Wills Rooney studied for an M.A. in Philosophy of Religion at Maynooth University during the 2016-2017 academic year through the George J. Mitchell Scholarship. Prior to this, he graduated from Duke University in Durham, North Carolina, where he ran cross-country and track & field and wrote regular columns for the student newspaper. In July 2017, he will enter the novitiate for the Dominican Friars of the Province of St. Joseph (the Eastern Province of the United States) and begin formation toward becoming a Dominican bother and a Catholic priest.

On weekends, I have been able to explore other parts of the Emerald Isle. Trips to Dublin—just a stone’s throw away by train or bus (30-40 minutes)—are frequent, whether to visit my fellow Mitchell Scholars (where 8 are studying) or to join in the camaraderie and fraternity of the student brothers at St.

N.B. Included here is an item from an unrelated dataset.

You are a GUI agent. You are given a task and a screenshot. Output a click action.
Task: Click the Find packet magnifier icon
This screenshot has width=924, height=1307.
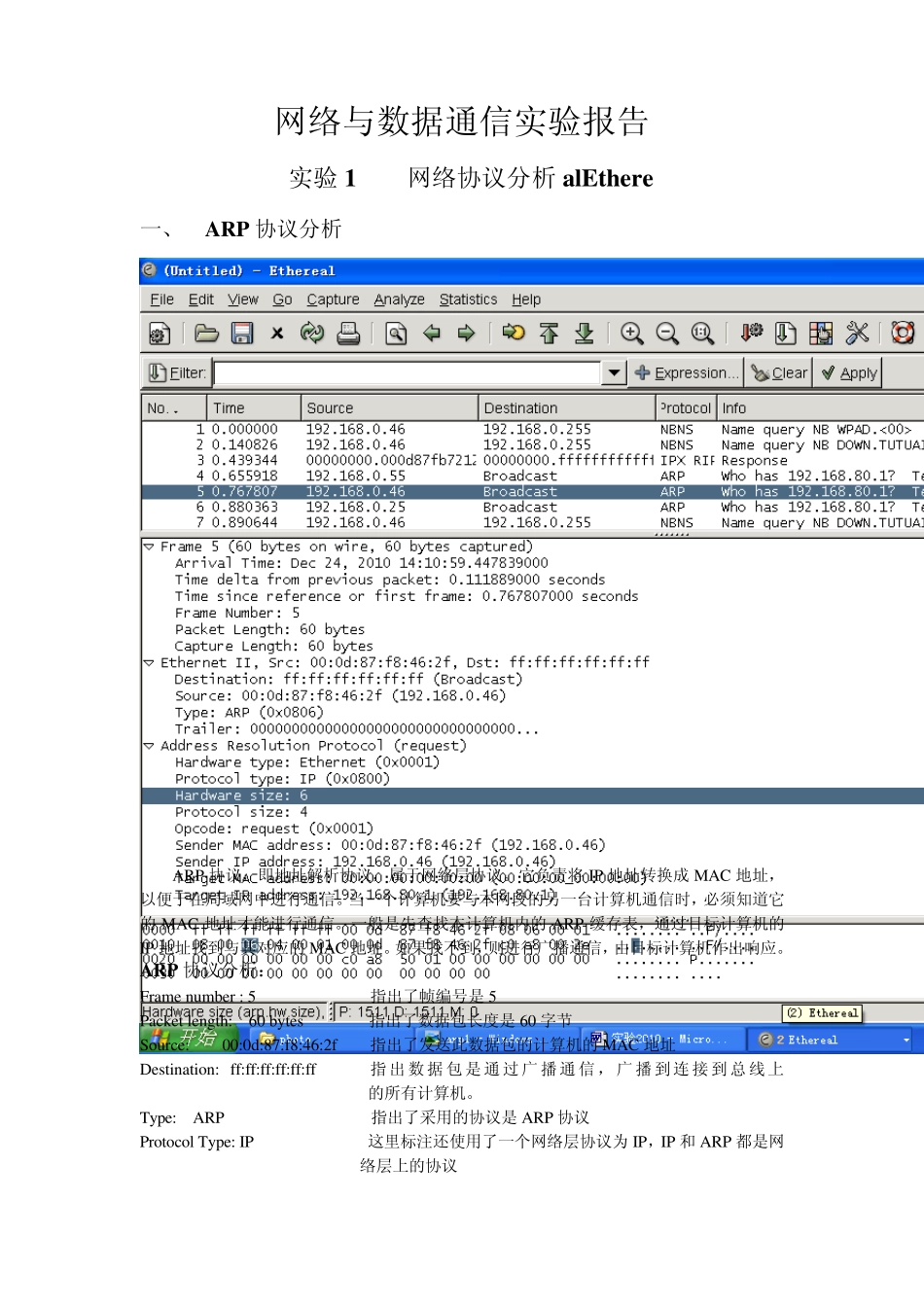click(x=396, y=334)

Saviour’s priory, the Dominican House of Studies in Ireland. One weekend highlight thus far was a trip with a large group of international students at Maynooth to Limerick to play in a Gaelic football tournament and visit the historic city in the west of Ireland. Gaelic football, sort of a combination of soccer, basketball, football, and rugby, is “good craic,” as they say here (meaning “good fun”). The whole excursion was a blast and a nice way to learn about Irish sport and culture with others who are similarly adjusting to life here. Another highlight was a pilgrimage with the Irish Dominicans to Knock, a boggy village in northwestern Ireland where Mary, Joseph, St. John the Evangelist, and the Eucharistic Lamb of God appeared silently on the gable wall of the town’s parish church to 15 people for about 2 hours on a rainy evening in 1879. It is one of the most famous Marian shrines in the world and a peaceful site of prayer and healing.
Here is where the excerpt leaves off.